Tarea - Reproduce sin cambios el fragmento del texto sobre el inmigrante que va de "Quizá el mejor" a "fue reelecto presidente.", ambos incluidos.

El precio eterno del inmigrante

El abogado de inmigración, Jonathan Shaw, tiene claro que hay un Estados Unidos para los ciudadanos y otro para los inmigrantes. “El proceso criminal en este país es un mundo diferente para un inmigrante”, afirma. Si un estadounidense comete algún tipo de delito, tiene la posibilidad de limpiar su historial delictivo. Pero, según el experto, “el récord siempre va a aparecer para los oficiales de inmigración; es algo que siempre llevan las personas, como un tatuaje. Para el inmigrante que es acusado de un delito, por más que pague el precio, todo va a ser diferente”.

Quizá el mejor ejemplo de ello sea el hecho de que el propio Trump fue declarado culpable en Nueva York de 34 delitos graves por falsificar registros comerciales en mayo de 2024. Meses después fue reelecto presidente.

Rafael Collado

Debido a esa realidad, Rafael Collado se encuentra hoy en la temida cárcel de Alligator Alcatraz, el mayor símbolo de la cruzada migratoria en Florida. El sistema no le perdona, por más que haya pasado el tiempo y vivido casi dos décadas tras las rejas. Sonia Bichara, su pareja, dice que su amor con Rafael ha sido un amor en detención. Lo fue en su juventud, y lo es ahora, que ella tiene 64 años, él 63, y estaban tranquilos, al fin, disfrutando el tiempo juntos después de tanto separados. “Fueron 17 años muy tristes”, asegura ella. Esa fue la condena que cumplió Rafael por el delito de asalto agravado en el año 2000.

Extracto de datos -
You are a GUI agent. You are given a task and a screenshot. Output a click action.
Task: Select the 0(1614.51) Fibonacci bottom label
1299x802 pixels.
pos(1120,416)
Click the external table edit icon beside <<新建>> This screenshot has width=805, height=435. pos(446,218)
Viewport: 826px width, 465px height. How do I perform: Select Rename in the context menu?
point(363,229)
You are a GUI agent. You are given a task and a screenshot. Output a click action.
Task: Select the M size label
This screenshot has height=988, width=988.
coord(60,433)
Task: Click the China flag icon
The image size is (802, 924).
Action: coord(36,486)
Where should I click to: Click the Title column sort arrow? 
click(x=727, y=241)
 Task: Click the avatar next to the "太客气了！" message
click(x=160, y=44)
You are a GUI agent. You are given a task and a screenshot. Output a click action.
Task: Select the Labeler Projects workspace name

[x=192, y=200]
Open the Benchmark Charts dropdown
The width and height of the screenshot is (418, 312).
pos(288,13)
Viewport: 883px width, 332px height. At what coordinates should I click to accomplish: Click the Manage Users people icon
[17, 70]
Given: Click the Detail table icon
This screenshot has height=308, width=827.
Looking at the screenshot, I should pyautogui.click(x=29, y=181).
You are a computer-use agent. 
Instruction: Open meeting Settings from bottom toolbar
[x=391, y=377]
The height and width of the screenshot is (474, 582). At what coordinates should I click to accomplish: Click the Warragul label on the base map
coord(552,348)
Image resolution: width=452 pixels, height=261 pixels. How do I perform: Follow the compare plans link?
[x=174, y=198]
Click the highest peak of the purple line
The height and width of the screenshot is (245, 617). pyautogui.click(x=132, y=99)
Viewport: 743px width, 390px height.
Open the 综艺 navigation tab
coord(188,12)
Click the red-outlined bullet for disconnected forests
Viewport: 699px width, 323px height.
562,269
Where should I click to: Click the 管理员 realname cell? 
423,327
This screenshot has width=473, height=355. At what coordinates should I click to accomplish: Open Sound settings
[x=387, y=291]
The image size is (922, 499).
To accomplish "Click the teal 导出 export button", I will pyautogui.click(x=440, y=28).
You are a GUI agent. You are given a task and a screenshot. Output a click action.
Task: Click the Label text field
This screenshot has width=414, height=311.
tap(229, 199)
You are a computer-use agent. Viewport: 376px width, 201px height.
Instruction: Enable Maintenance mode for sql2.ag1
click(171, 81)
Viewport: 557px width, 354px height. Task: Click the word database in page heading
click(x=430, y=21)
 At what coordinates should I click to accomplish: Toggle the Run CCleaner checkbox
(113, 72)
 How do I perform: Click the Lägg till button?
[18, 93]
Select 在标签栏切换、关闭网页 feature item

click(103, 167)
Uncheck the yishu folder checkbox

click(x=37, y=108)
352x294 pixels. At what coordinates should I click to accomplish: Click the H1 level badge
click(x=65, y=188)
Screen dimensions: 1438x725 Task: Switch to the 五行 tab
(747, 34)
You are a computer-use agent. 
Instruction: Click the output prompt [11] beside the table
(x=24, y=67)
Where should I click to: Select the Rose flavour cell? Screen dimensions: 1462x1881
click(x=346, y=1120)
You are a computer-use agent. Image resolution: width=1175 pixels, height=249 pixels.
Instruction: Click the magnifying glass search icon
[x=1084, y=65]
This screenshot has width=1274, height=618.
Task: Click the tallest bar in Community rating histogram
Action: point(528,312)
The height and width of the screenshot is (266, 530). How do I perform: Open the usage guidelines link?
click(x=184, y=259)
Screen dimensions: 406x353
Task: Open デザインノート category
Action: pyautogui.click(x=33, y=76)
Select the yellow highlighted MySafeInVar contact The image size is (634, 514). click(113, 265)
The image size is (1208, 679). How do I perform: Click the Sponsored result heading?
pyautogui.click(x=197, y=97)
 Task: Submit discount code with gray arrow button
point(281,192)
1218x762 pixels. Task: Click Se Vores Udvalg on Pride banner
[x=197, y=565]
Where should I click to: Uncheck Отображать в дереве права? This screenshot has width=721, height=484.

Respuesta -
Quizá el mejor ejemplo de ello sea el hecho de que el propio Trump fue declarado culpable en Nueva York de 34 delitos graves por falsificar registros comerciales en mayo de 2024. Meses después fue reelecto presidente.